[Pixel coordinate grounding data]
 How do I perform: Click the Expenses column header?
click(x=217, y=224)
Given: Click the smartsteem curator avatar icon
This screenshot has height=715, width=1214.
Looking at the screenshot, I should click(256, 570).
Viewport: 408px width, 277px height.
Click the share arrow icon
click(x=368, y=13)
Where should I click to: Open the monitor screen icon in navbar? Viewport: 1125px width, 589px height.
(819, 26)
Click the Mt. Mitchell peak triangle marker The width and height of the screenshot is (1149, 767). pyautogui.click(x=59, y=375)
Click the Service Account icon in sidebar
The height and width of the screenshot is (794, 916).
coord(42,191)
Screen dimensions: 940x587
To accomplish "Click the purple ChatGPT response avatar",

==

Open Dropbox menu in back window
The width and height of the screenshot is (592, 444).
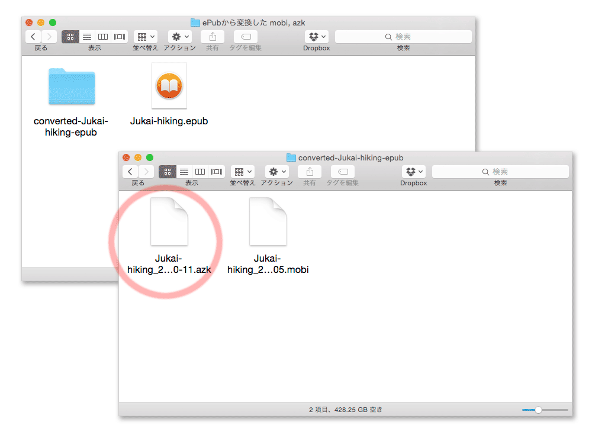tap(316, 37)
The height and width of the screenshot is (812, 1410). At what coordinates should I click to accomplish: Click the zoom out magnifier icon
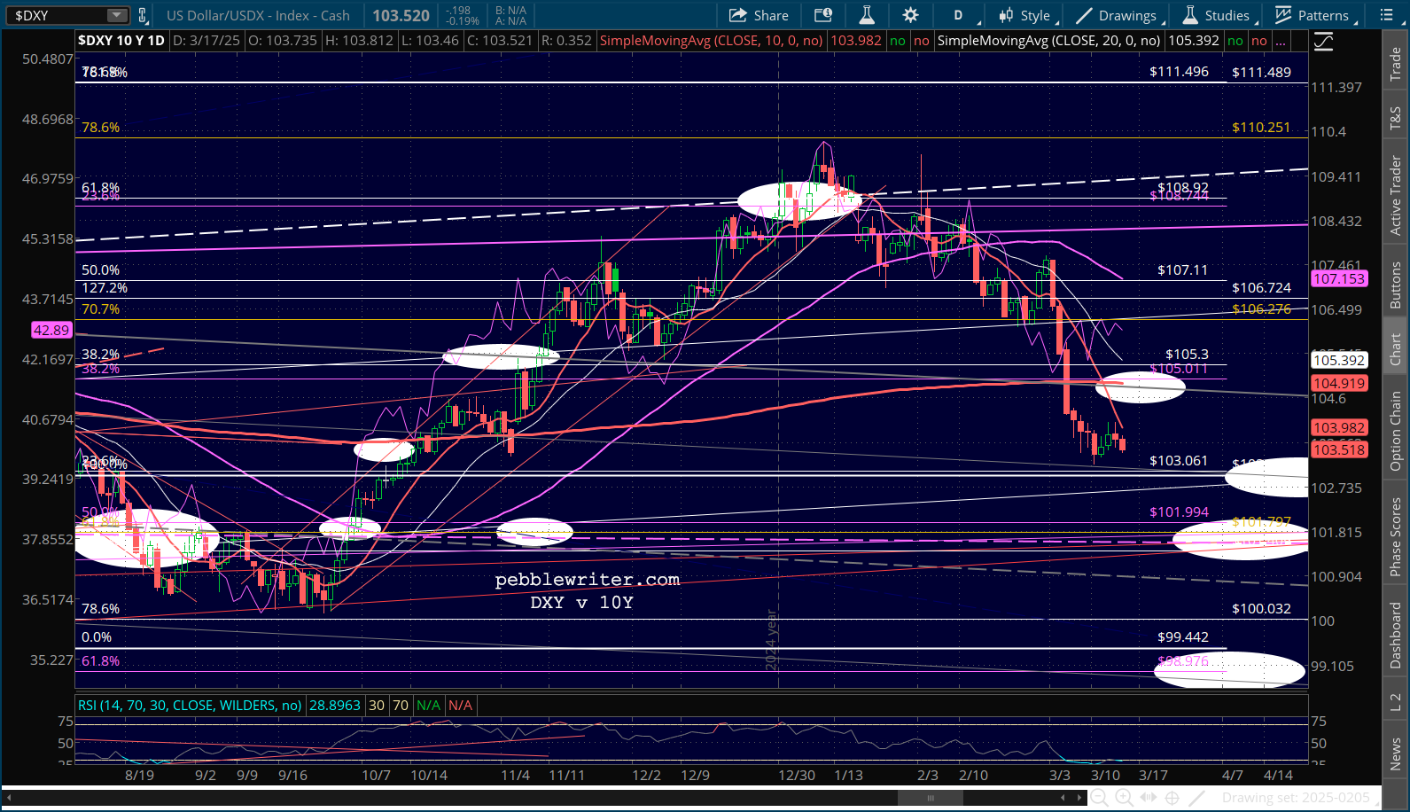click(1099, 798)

--

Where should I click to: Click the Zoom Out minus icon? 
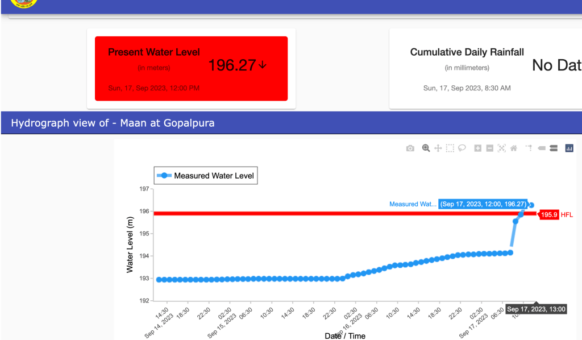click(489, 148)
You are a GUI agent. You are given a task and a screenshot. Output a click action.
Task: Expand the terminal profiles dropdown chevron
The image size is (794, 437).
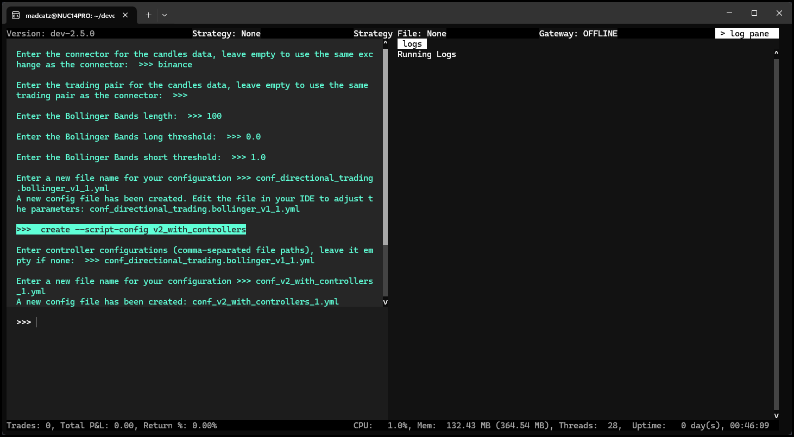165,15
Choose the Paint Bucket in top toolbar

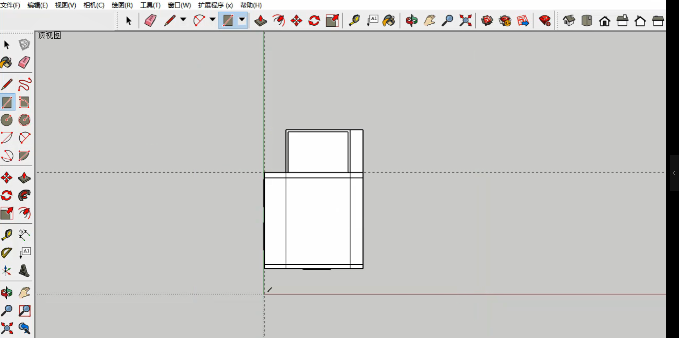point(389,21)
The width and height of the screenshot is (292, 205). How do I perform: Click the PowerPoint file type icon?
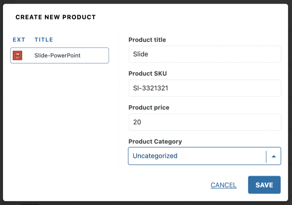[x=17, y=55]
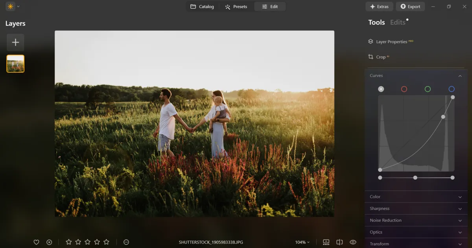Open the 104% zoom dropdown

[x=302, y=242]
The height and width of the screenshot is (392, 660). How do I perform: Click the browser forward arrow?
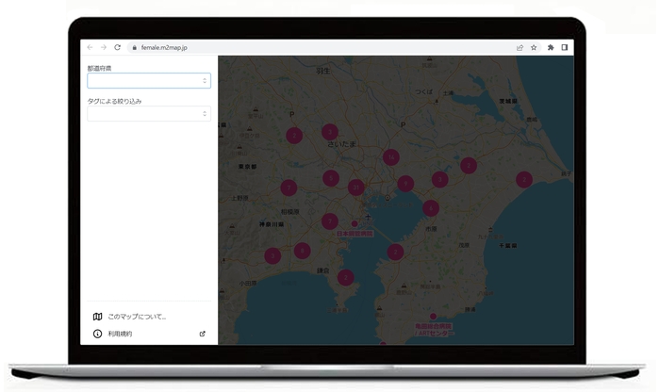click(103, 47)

Required work =
An answer is complete only when it holds every line above containing the string "avatar".

Written solution =
Given: Click the smartsteem curator avatar icon
To accomplish "Click the purple ChatGPT response avatar",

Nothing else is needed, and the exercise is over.